## start EXCERPTED TEXT

4

On Spark 1.6.2 (Scala 2.10.5) the following code worked just fine in the shell:

import org.apache.spark.mllib.linalg.Vector
case class DataPoint(vid: String, label: Double, features: Vector)

The mllib Vector overshadowed the Scala Vector correctly.

However, on Spark 2.0 (Scala 2.11.8) the same code throws the following error in the shell:

<console>:11: error: type Vector takes type parameters
  case class DataPoint(vid: String, label: Double, features: Vector)

In order to make it work, I now have to name the class explicitly:

case class DataPoint(vid: String, label: Double,
  features: org.apache.spark.mllib.linalg.Vector)

Can someone please tell me what changed, and is Spark or Scala at fault here? Thanks!

Roman
  • 129
  • 1
  • 9
  • 2
    They changed the way spark shell does imports, and there are outstanding bugs for it. Are you talking about running from shell? – som-snytt Sep 16 '16 at 21:46
  • @som-snytt yes I'm running from shell - thanks - updated the question. Okay so it is most likely a bug then. – Roman Sep 16 '16 at 21:50

1 Answers1

4

The simplest solution is to this problem is a simple paste:

Welcome to
      ____              __
     / __/__  ___ _____/ /__
    _\ \/ _ \/ _ `/ __/  '_/
   /___/ .__/\_,_/_/ /_/\_\   version 2.1.0-SNAPSHOT
      /_/

Using Scala version 2.11.8 (OpenJDK 64-Bit Server VM, Java 1.8.0_102)

## end EXCERPTED TEXT
## start GIVEN RECORDS

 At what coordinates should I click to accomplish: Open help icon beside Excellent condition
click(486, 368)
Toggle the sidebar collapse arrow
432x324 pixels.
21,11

## end GIVEN RECORDS

▶ **DIRECTION 1**
Summarize the forum thread about the Spark shell in two sentences.
▶ **DIRECTION 2**
Rewrite the entries above, swapping "Excellent condition" for "Good condition" and keeping everything else the same.

▶ **TASK ANSWER 1**
A case class that used the imported mllib Vector worked in the shell on Spark 1.6.2 with Scala 2.10.5. On Spark 2.0 with Scala 2.11.8, the same code fails with the error that type Vector takes type parameters unless the class is named explicitly, and a commenter says the Spark shell changed the way it does imports and has outstanding bugs for it.

▶ **TASK ANSWER 2**
 At what coordinates should I click to accomplish: Open help icon beside Good condition
click(486, 368)
Toggle the sidebar collapse arrow
432x324 pixels.
21,11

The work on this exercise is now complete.